For many, the tomato from Limache, which is known as limachino tomato, reminds them of their childhood and the flavors of the countryside. This product used to be present on the Chilean tables more than three decades ago and its flavor is completely different than the flavor of the ordinary tomato that currently leads the market. Over time the limachino tomato disappeared from the market due to its short post harvest life, but consumers always remembered it. Now, this tomato is back in the metropolitan region thanks to Cencosud, which has a pilot agreement with producers from Lima so that they place this product in some Jumbo supermarkets in the capital. The product can be found in the Jumbo Kennedy, Costanera, La Dehesa, Los Dominicos, and Portal La Reina supermarkets.
The arrival of the limachino tomato to this supermarket chain was achieved thanks to the INIA and the Federico Santa Maria University, which worked together to open this marketing channel so that this product could access new markets outside the Limache basin. This was possible through the signing of the pilot agreement between Cencosud and the producers, who arrived at the Jumbo La Reina store to present their tomatoes accompanied by the mayor of Limache, Daniel Morales, and representatives of INIA and Indap.
The first limachino tomatoes of this season are available for sale in Jumbo Kennedy, Costanera, La Dehesa, Los Dominicos, and Portal La Reina. The product arrived to the supermarket shelves in December 2017 and so far, the results have been more than satisfactory, as more than 90% of the available stock has been sold. This implies a new opportunity for the producers of Limache and Olmué, be they users of the Indap or members of the Limachino Tomato Technology Transfer Group coordinated by INIA in the area.
Producers, Cencosud, and guests at the ceremony where the product was presented.
Juan Pablo Martinez, a researcher at the INIA La Cruz Regional Research Center, which is located in the region of Valparaiso, was in charge of the territorial, healthy, and sensory valorization of the Limachino Tomato for Peasant Family Farming in the province of Marga Marga project, which ended in the year 2017. Martinez highlighted that the limachino tomato was being marketed outside the region of Valparaiso region and stated that the INIA and the UFSM were working on a brand and to achieve the denomination of origin for this product. "I am very happy for the producers who have worked hard to see this dream come true.
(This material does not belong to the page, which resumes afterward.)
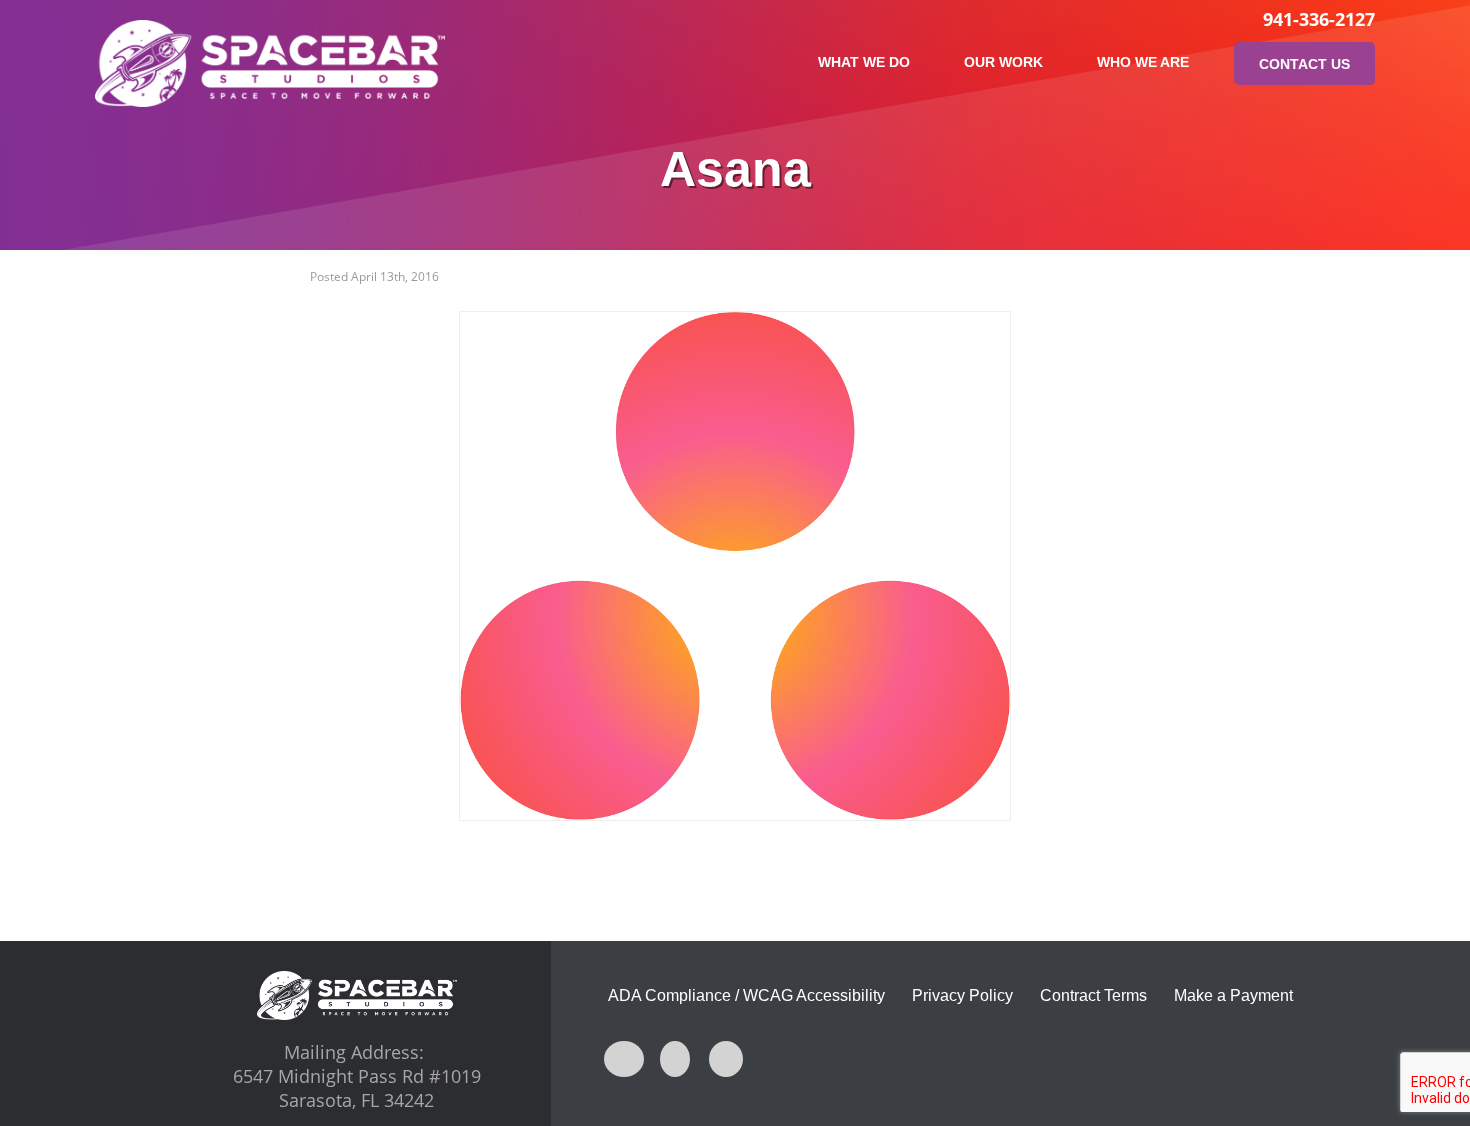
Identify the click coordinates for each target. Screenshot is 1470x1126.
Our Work (1003, 62)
This is a pilot of the business model. The Federico Santa Maria University is in charge of it. We never thought about placing the tomatoes in the supermarkets. Our goal was to rescue the tomato for the Limache area. The INIA and the University are creating a brand for this tomato and they are working to achieve a denomination of origin, which would be an added value for this product. There are two milestones to reach: the territorial seal, either with a geographical indication or denomination of origin, and making the limachino tomato last a little longer because it breathes a lot, produces a lot of ethylene, and ripens quickly. Otherwise, it will disappear again," the researcher said.
Carolina Contardo, the Product Manager of the Cencosud's Fruits and Vegetables Commercial Area, said the company was very glad to reposition the limachino tomato in the place it lost for many years. "This agreement fills us with pride. We at Cencosud, want to give our customers a buying experience and we believe that limachino tomato is a great option to achieve this. We contacted the INIA so as to have a link with the producers, and the reception was very good from the beginning. The tomato's smell compels the customers that walk by it to buy. This is the flavor that people remember eating in their childhood, a real field tomato," Carolina Contardo said.Maribel Sagredo and her husband Ernesto Hernandez produce Limachino Tomato in the sector of Quebrada Alvarado in Olmue.
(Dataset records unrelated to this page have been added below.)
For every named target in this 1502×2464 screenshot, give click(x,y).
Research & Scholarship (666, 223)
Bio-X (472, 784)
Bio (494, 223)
Enrique Jorquera, a farmer from Limache that has always been dedicated to the countryside, appreciates this possibility of marketing this traditional tomato and of rescuing part of their traditions and culture. "I feel that, by being here, we are representing our ancestors who kept this seed alive and who we have to thank for having this product. For me, producing these tomatoes is a source of great pride. This tomato hadn't been sown for 40 years because the markets were not interested in it. This tomato's color, softness, and liquid are different. The tomatoes that last long don't have liquids. The limachino tomato has an intense flavor and smell. In addition, it doesn't resist a lot of chemicals so we have to grow it the old way," the farmer said.
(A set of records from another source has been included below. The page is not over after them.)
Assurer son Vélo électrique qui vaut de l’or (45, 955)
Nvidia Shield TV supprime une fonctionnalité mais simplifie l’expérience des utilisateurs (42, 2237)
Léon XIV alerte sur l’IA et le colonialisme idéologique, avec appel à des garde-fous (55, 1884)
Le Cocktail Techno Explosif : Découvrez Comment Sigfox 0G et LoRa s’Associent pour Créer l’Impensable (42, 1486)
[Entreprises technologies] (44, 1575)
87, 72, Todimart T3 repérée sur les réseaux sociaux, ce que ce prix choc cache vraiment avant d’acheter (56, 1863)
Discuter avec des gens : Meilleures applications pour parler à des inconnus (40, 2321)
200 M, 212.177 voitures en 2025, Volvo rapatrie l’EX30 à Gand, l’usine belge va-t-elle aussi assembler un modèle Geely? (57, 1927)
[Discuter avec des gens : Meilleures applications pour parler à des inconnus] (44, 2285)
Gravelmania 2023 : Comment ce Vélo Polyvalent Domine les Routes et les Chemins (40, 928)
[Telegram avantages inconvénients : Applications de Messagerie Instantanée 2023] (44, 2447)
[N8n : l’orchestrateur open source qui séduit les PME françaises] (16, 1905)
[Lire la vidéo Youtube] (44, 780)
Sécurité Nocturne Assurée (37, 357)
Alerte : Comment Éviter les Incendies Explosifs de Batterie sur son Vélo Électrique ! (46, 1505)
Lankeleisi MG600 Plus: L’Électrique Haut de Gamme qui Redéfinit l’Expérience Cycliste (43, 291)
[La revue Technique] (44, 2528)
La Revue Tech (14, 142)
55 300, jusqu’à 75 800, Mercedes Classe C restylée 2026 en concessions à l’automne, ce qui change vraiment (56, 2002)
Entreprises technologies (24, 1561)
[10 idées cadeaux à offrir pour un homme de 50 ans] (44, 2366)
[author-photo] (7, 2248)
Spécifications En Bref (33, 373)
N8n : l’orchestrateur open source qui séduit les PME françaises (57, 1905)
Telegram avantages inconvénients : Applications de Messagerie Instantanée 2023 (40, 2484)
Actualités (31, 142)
This traditional product left the market about 40 years ago because of its low post-harvest lifespan and the introduction of other tomatoes that overcame this problem. A few years ago, INIA rescued the limachino tomato and it is now working with producers in the basin through its Limachino tomato GTT to define quality parameters and improve its handling and transport conditions so that it arrives in good conditions to its destination. In turn, the UFSM led the business plan of the Limachino Tomato, in which producers and the INIA participated actively in the Territorial, healthy and sensory valorization of the Limachino Tomato for Peasant Family Farming in the province of Marga Marga project, which was executed by INIA and financed by the Foundation for Agrarian Innovation (FIA).